Materials: Primary paper and pencil; chart with "Goat and googoo goggles, G, g, g";

drawing paper and crayons; Dr. Seuss's ABC (Random House, 1963); word cards

with SUGAR, SALT, TREE, LOG, BIG, SMALL, WAGON, BIKE,  OIL, GAS,  PURSE, and BAG; assessment worksheet identifying

pictures with /g/ (URL below).d


Procedures:e 1. Say: Our written language is a secret code. The tricky part is

learning what letters stand for—the mouth moves we make as we say words. Today

we're going to work on spotting the mouth move /g/. We spell /g/ with letter G

 /g/ sounds like gulping milk.

2. Let's pretend to gulp our soda, /g/, /g/, /g/. [Pantomime gulping milk] Notice

where your top teeth are? (slightly open). When we say /g/, we blow air

between out top teeth and lower teeth.

3. Let me show you how to find /g/ in the word legs. I'm going to stretch legs out in

super slow motion and listen for my gulping. Lll-e-e-egs. Slower: Lll-e-e-e-ggg-s

There it was! I felt my mouth open slightly and blow air. I can feel the gulping /g/

in legs.

4. Let's try a tongue twister [on chart]. "Goat and googoo googles." Everybody

say it three times together. Now say it again, and this time, stretch the /g/ at the

beginning of the words. "Ggggoat  and gggoogggoo gggogggles.." Try it again, and

this time break it off the word: "/g/ oat and /g/ oo /g/ ooo /g/ goggles.

5. Now is a good time to have students practice writing the letter.  Pass out primary paper and pencil to your student(s).  It is a good idea to not use mechanical pencils with beginning reading and writing students.  Now we are going to use this paper to practice writing the letter g.  We are going to write the lowercase letter g right now.  Start a little below the fence, then come up to the fence and back down and around to sidewalk, then take it just a little above the sidewalk.  Then make a line from the fence down to the ditch and curve that line up towards the sidewalk again to complete the part of the circle that is missing and to add a little curl!  This makes a g.  I want everyone to 10 g’s to start with.  Observe students and help them if they need help.  You can model it again if you need to.  Now when see g in a word you can recognize it and remember that it makes the /g/ sound.

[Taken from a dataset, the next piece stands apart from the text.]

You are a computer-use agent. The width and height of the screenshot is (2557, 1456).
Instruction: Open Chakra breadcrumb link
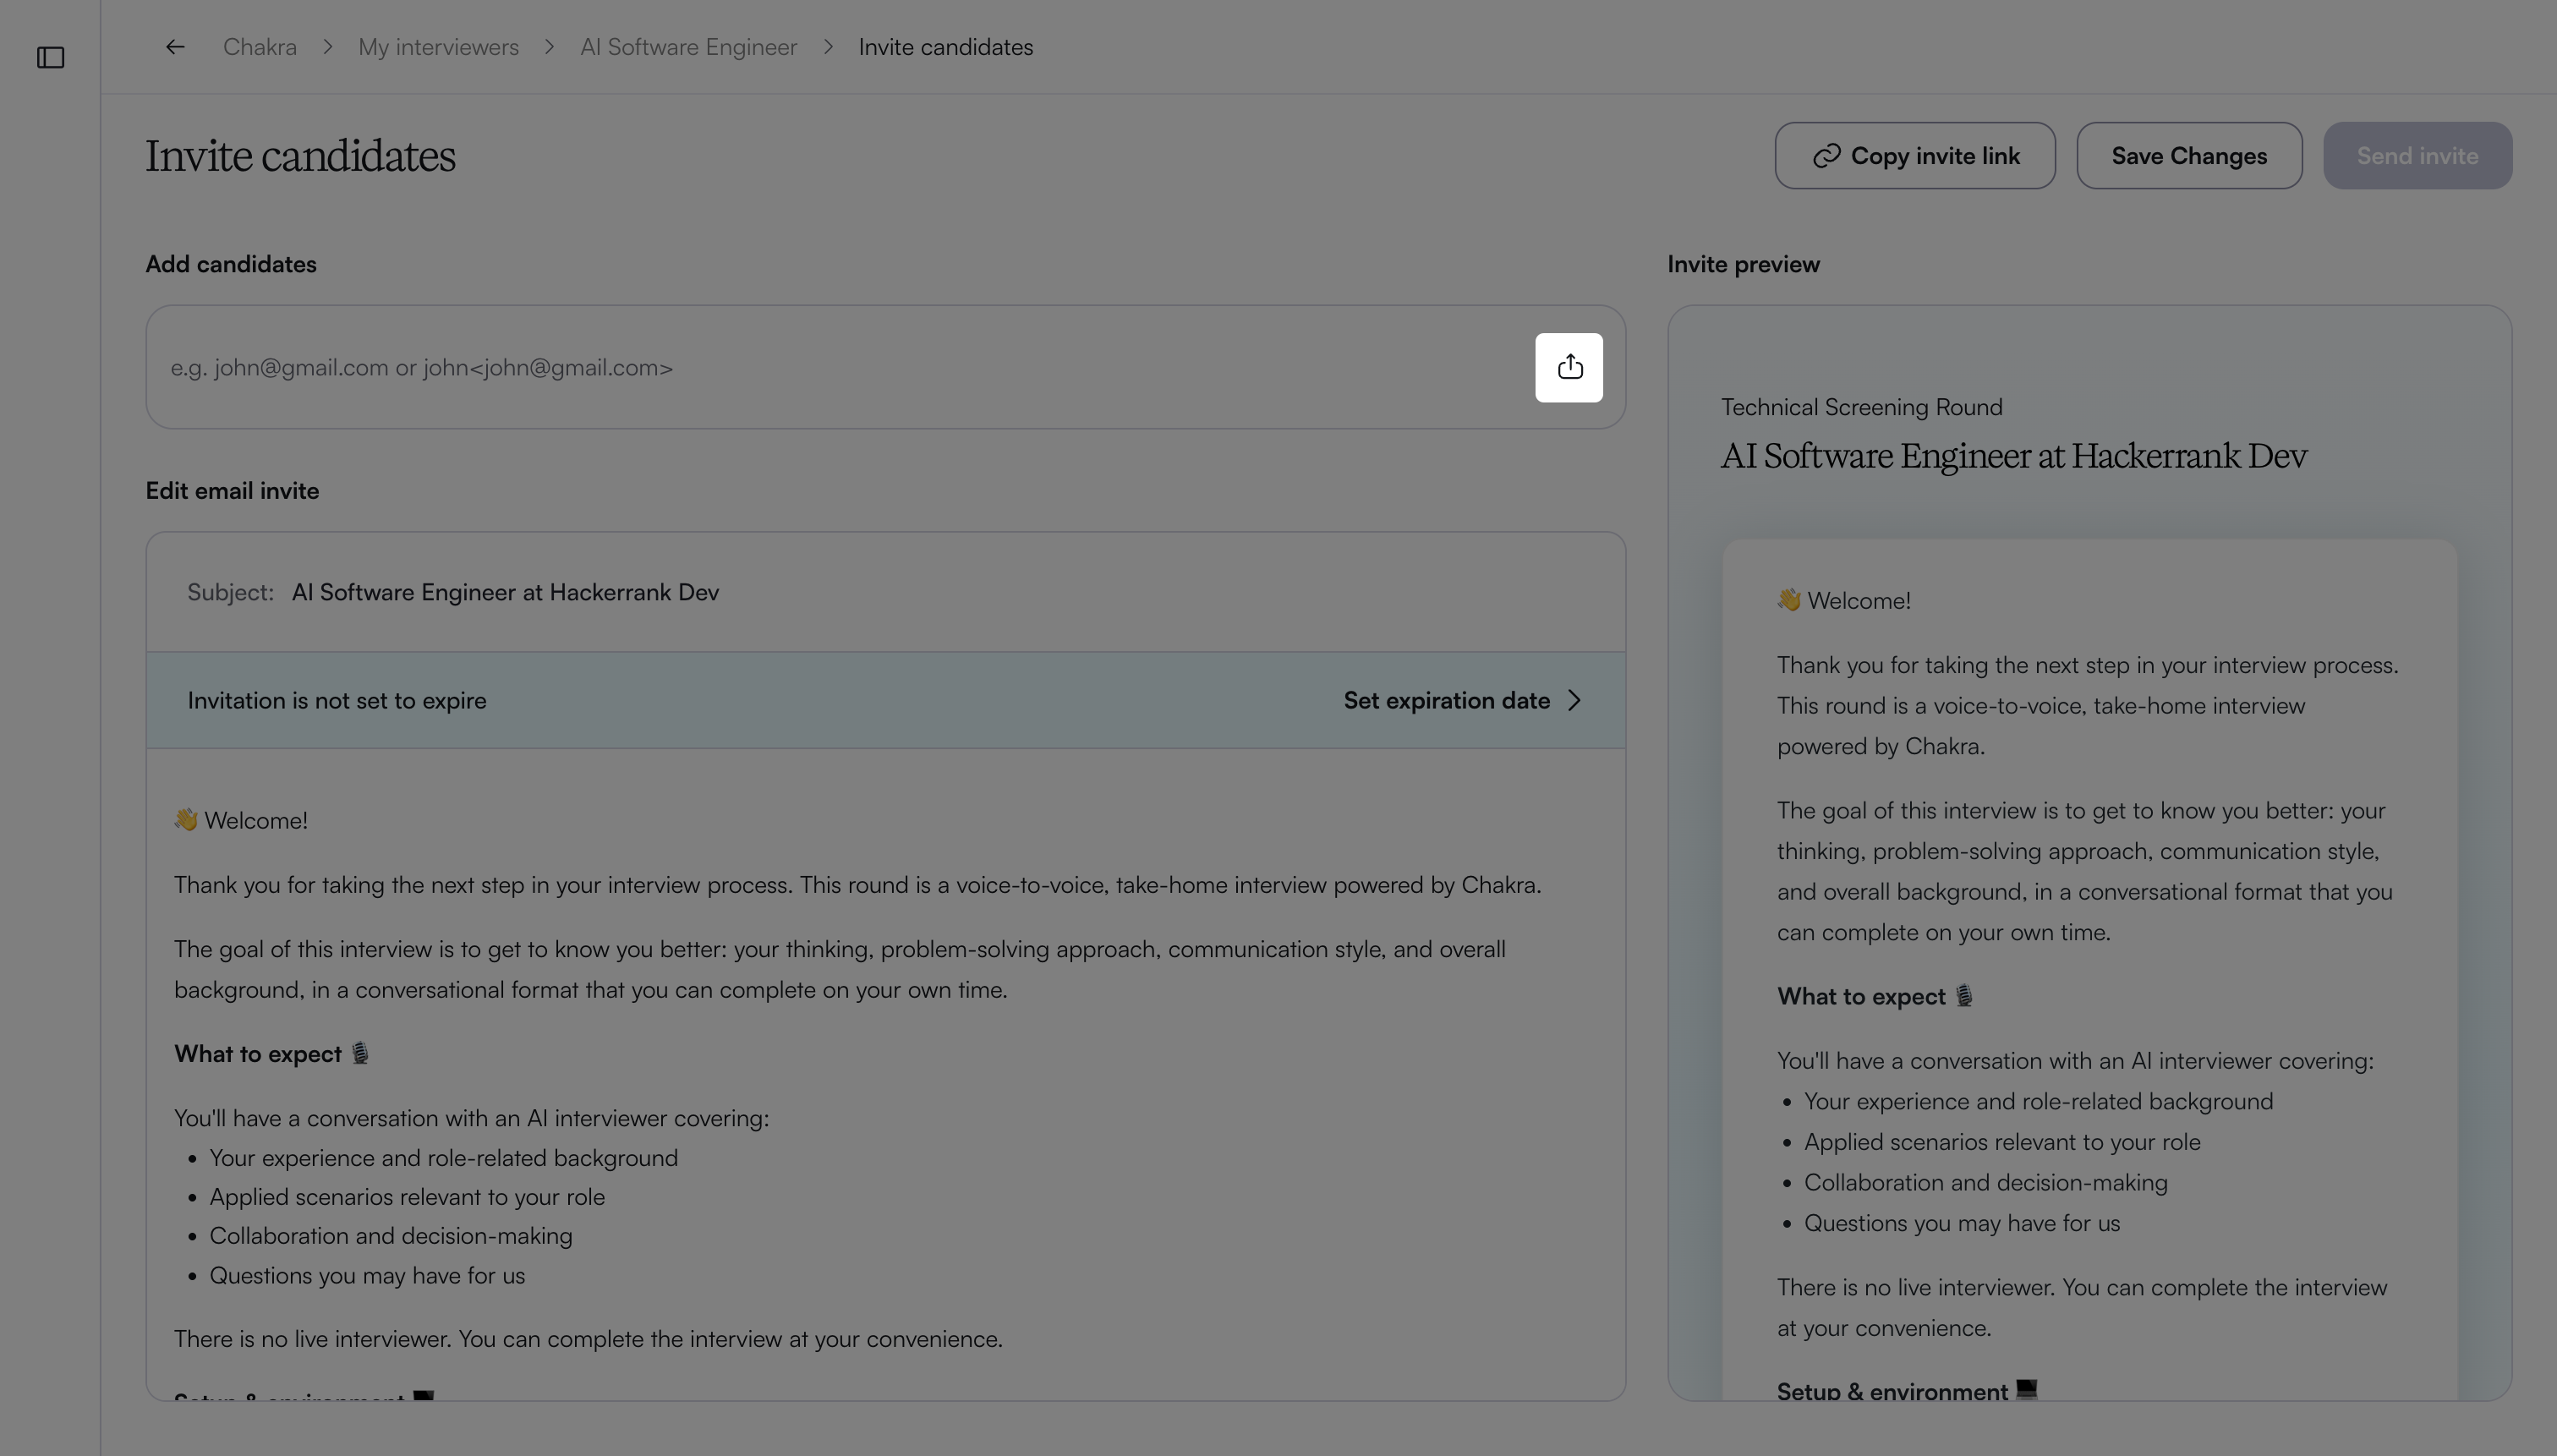click(260, 47)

6. Call on students to answer and tell how they knew: Do you hear /g/ in snack or

gum? Girl or boy? Go or come? Give or take? Grape or strawberry? Say: Let's see if you can spot

the mouth move /g/ in some words. Gulp your milk if you hear /g/: Go get the grapes from the green growing tree.

7. Say: "Let's look at an alphabet book. Dr. Seuss tells us about a funny animal

that starts with G. Can you guess?" Read page 17 drawing out /g/. Ask

children if they can think of other words with /g/. Ask them to make up a silly

creature name like Goofy Goober Greg. Then have each student

write their silly name with invented spelling and draw a picture of their silly

creature. Display their work.

8. Show GET and model how to decide if it is get or top: The G tells me to gulp my milk

, /g/, so this word is ggg-et, get. Do you hear /g/ in good or badGame or playSugar or saltTree or logBig or smallWagon or bikeOil or gas? Purse or bag?

9. For assessment.  You can have students do a picture worksheet.  You can put pictures of things on the page that have the /g/ sound in them.  But also put pictures on there that don’t so the students have to be able to distinguish between the two.  The students must circle the pictures that do have /g/ sound.  Make sure it is clear what the picture is.  Pictures of things with /g/ could be frog, pig, log, bag, dog, big, egg, leg, flag, sugar, wagon, signal, girl, gas, gift, garden, etc.

Reference: Byrne, B., & Fielding-Barnsley, R. (1990). Acquiring the alphabetic principle: A case for

teaching recognition of phoneme identity. Journal of Educational Psychology, 82, 805-812.